*** DATA FOR PROCESSING ***

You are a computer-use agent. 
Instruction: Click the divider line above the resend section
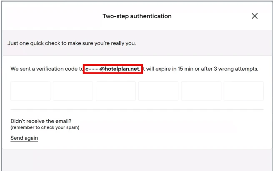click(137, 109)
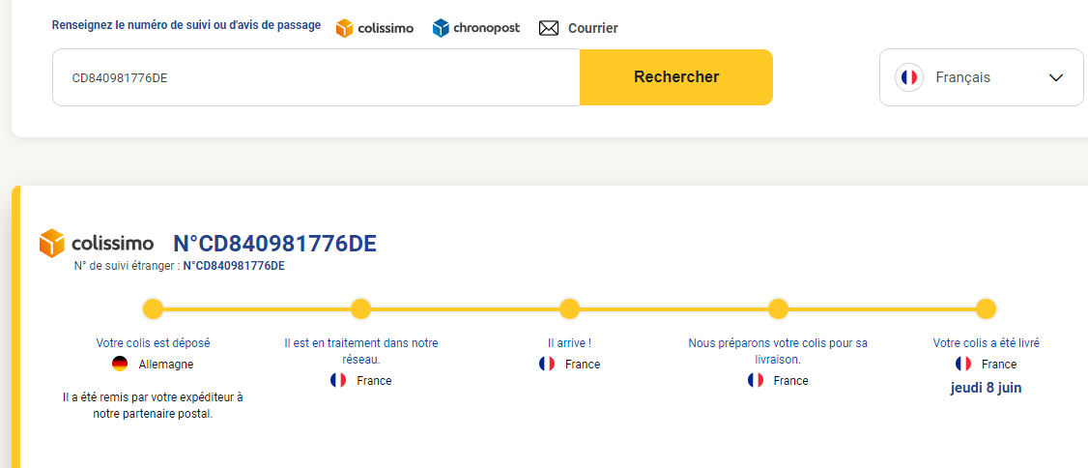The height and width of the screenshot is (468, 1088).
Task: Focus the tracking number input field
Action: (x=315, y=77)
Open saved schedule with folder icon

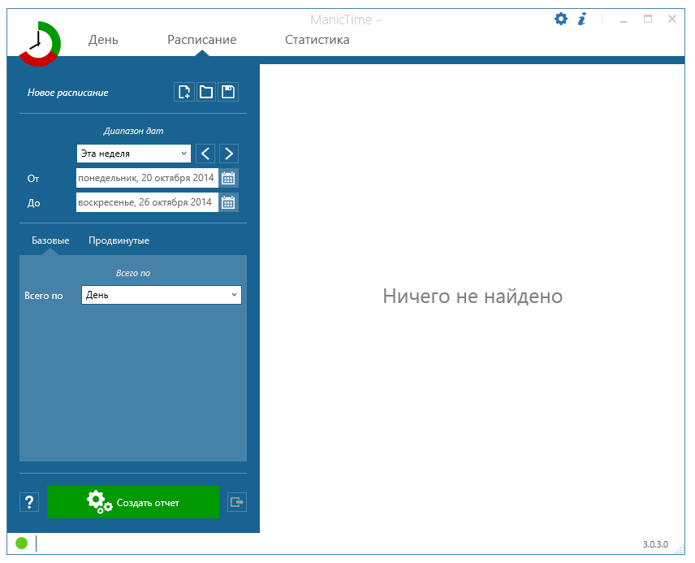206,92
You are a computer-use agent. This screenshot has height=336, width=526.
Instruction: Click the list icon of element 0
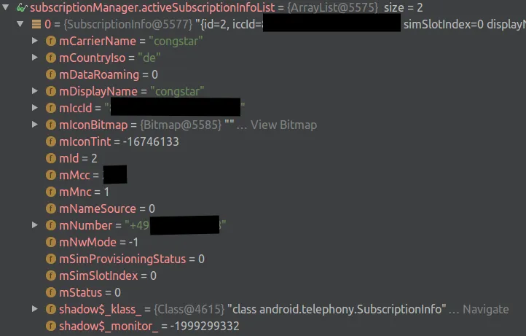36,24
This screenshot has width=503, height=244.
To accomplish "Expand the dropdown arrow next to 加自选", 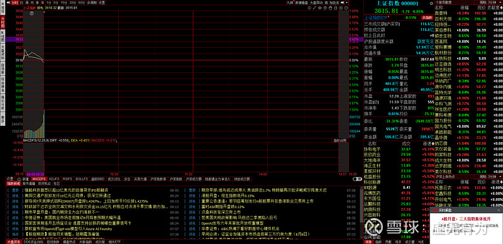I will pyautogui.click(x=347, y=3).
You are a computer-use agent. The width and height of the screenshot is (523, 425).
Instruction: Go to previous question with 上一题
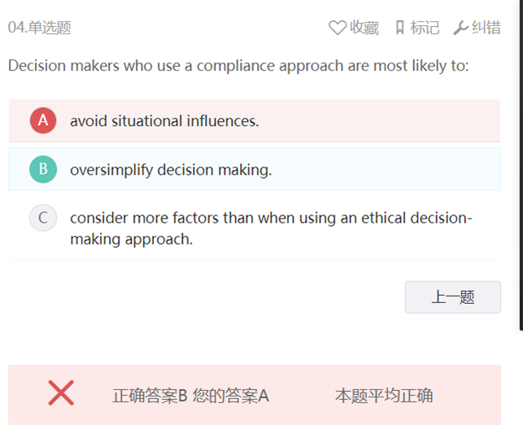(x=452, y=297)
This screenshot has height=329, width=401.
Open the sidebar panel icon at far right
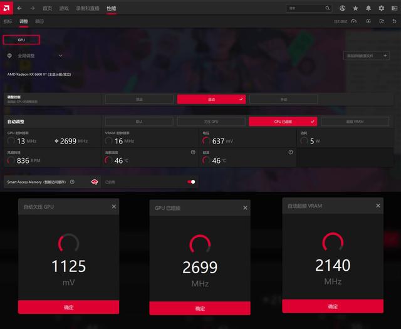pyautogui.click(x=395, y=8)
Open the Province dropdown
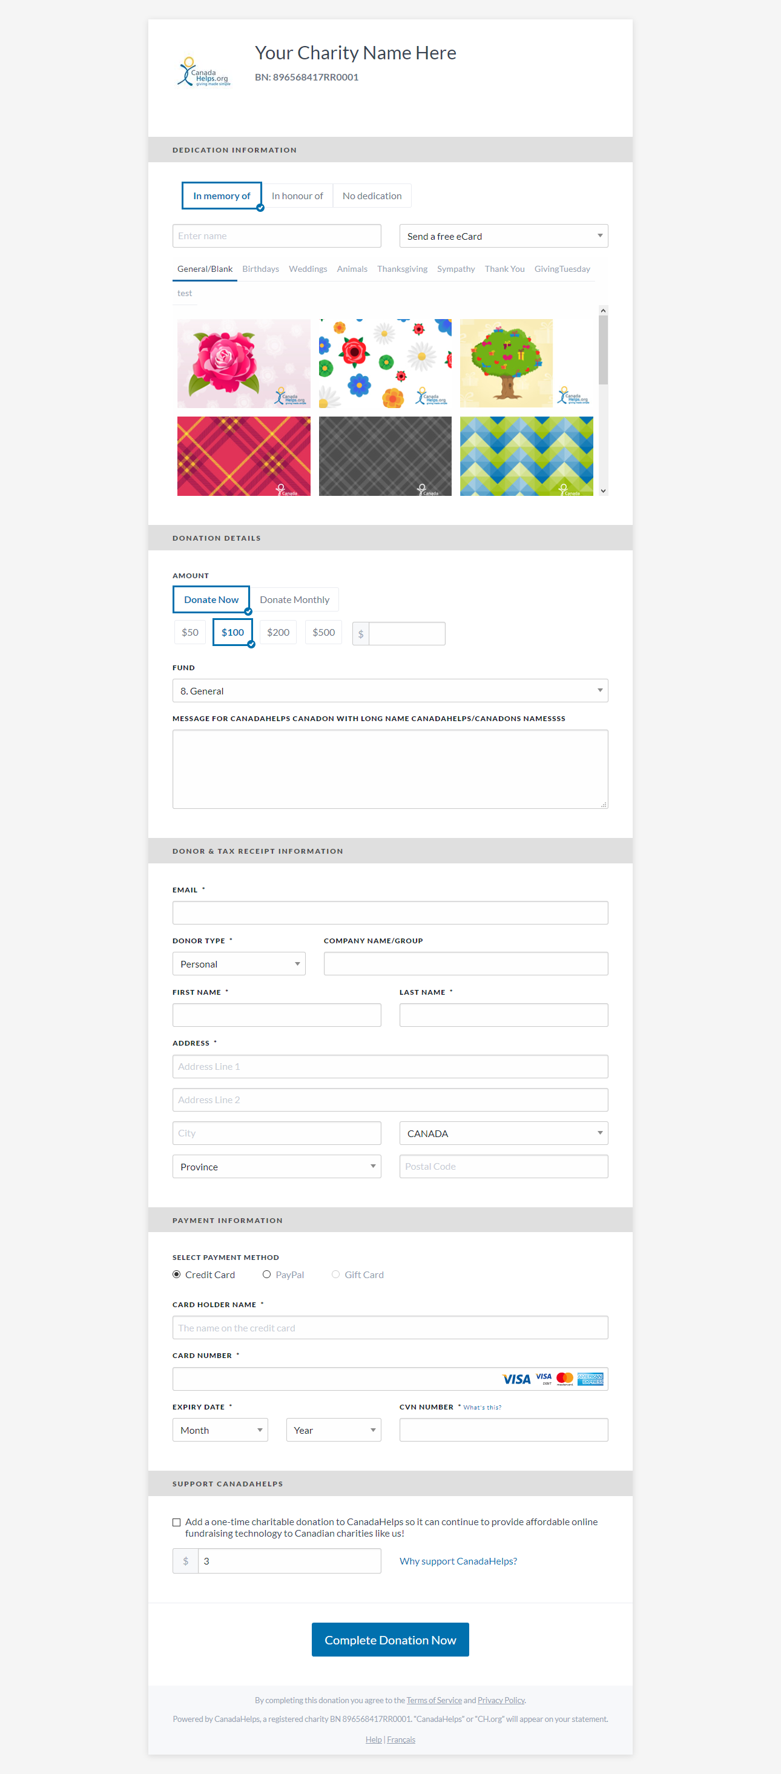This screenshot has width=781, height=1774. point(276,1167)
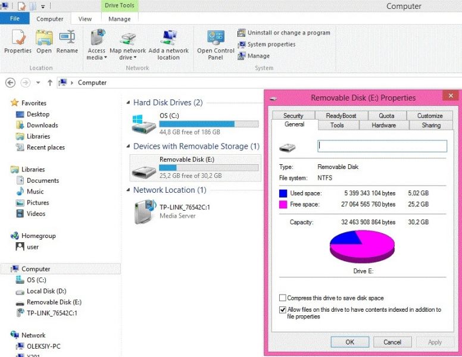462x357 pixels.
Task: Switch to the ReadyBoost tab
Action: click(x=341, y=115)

***
*** DATA FOR PROCESSING ***

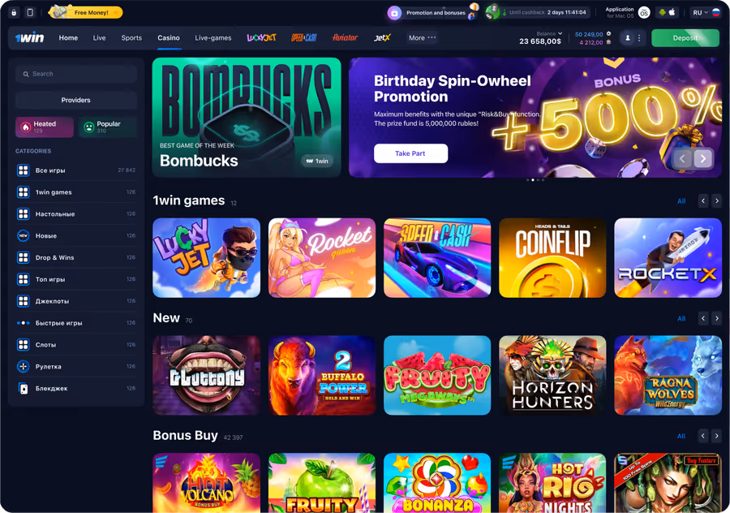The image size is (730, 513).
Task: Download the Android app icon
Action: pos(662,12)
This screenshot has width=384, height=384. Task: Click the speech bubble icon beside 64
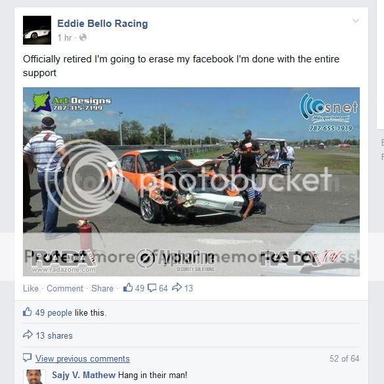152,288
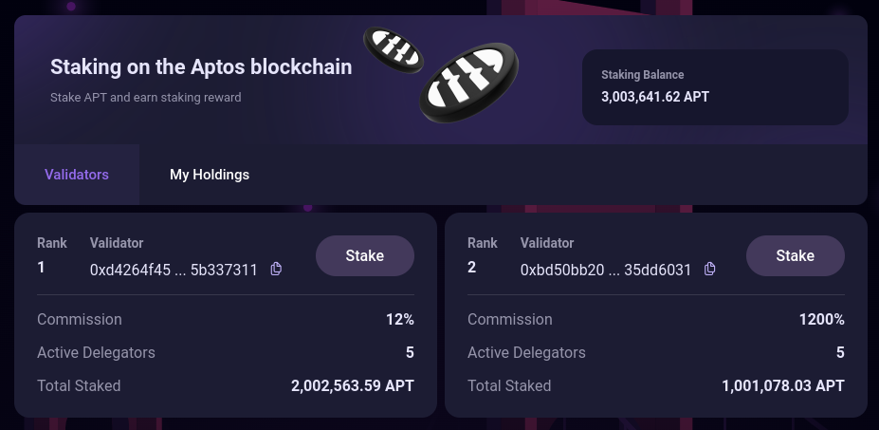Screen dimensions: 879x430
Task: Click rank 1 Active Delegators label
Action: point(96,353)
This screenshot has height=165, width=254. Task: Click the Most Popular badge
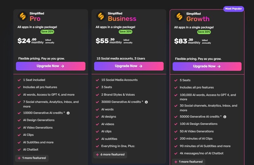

***
*** DATA FOR PROCESSING ***

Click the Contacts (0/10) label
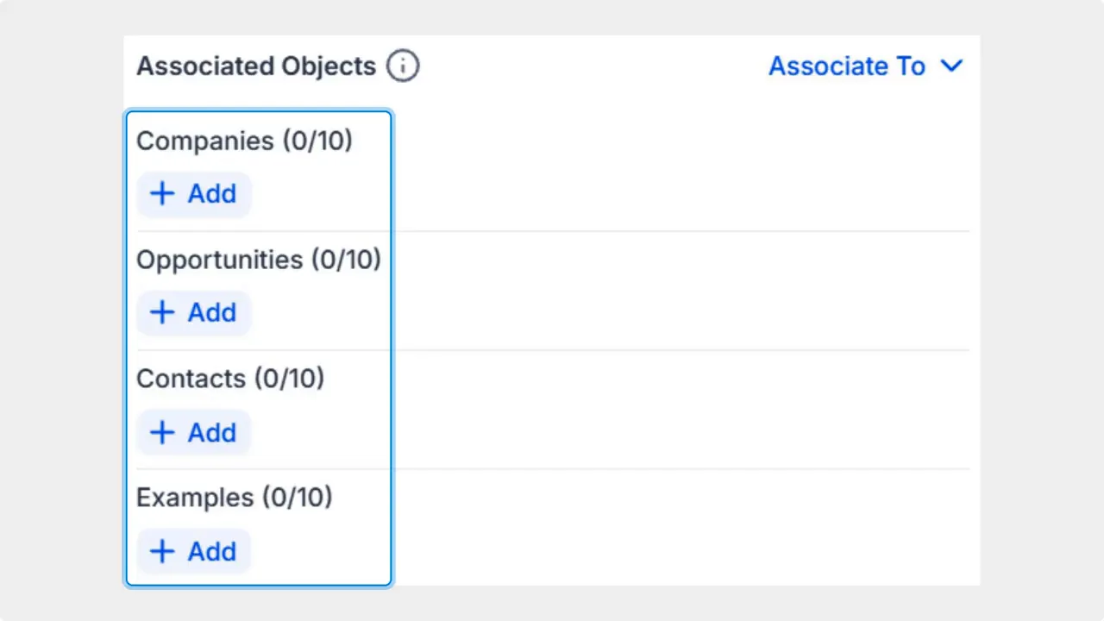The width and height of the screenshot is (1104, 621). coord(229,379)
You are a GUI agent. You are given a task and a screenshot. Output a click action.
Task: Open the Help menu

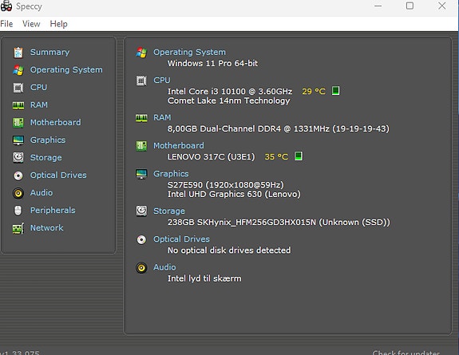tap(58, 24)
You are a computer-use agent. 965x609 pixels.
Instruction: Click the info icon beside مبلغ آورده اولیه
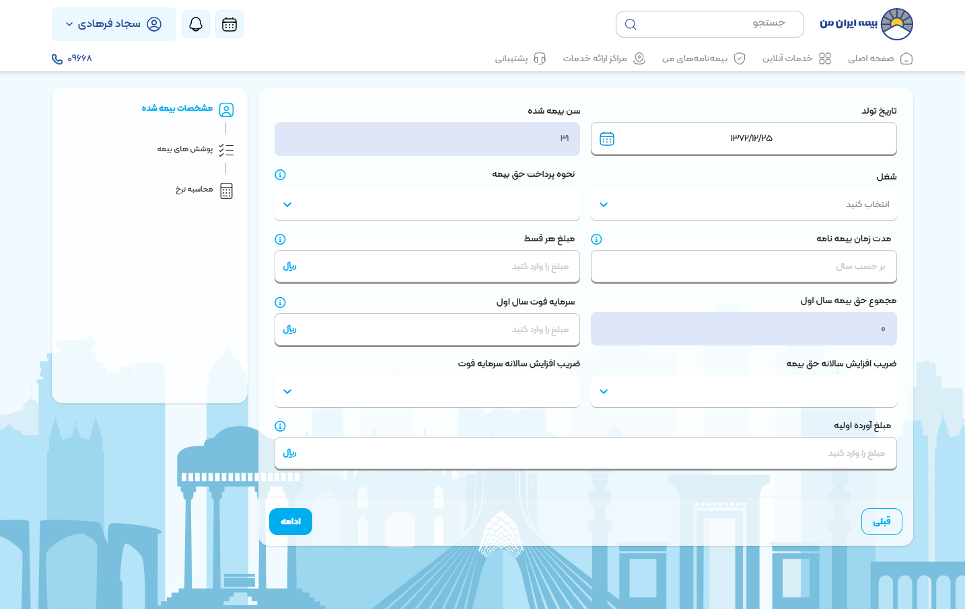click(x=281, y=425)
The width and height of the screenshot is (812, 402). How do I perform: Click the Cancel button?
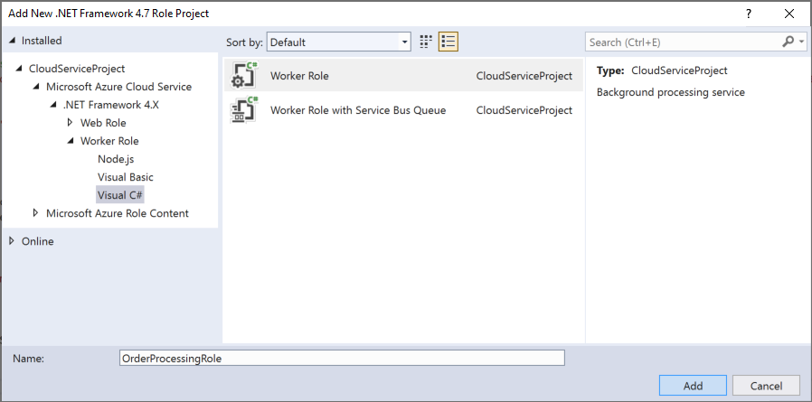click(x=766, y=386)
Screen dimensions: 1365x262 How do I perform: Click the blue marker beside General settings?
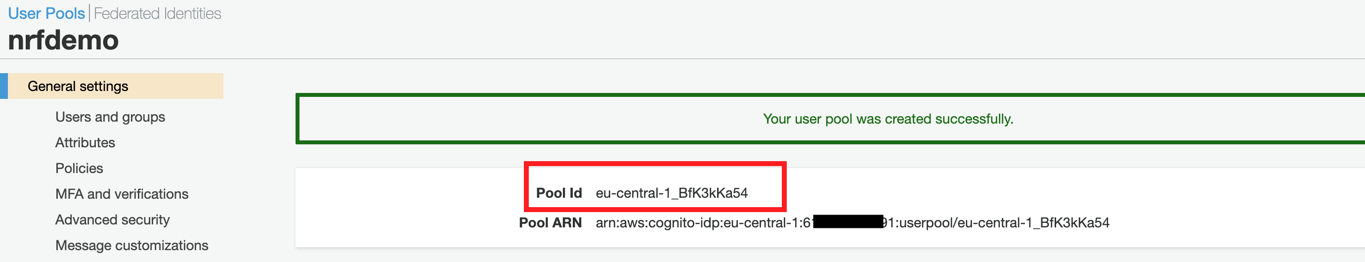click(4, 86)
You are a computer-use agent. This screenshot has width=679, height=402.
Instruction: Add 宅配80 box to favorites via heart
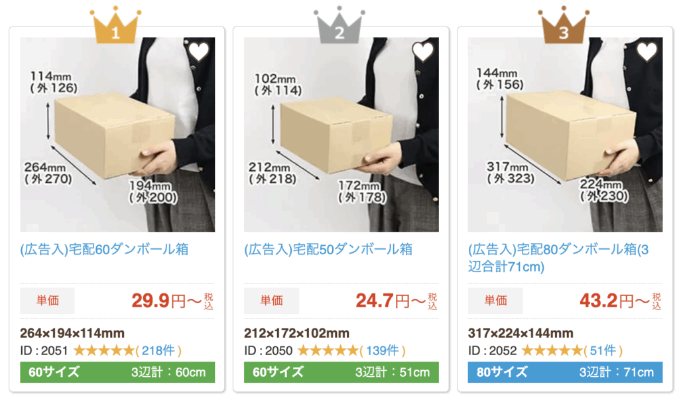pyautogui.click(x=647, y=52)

***

• WHAT YOU SHOULD DO
From the entries, report every line in which the string "computer" occurs.

• SOLUTION FOR THIS EXERCISE
You are a computer-use agent. 
You are a computer-use agent. This screenshot has height=336, width=526.
You are a computer-use agent. The width and height of the screenshot is (523, 425).
You are a computer-use agent. 965x609 pixels.
You are a computer-use agent. This screenshot has width=679, height=402.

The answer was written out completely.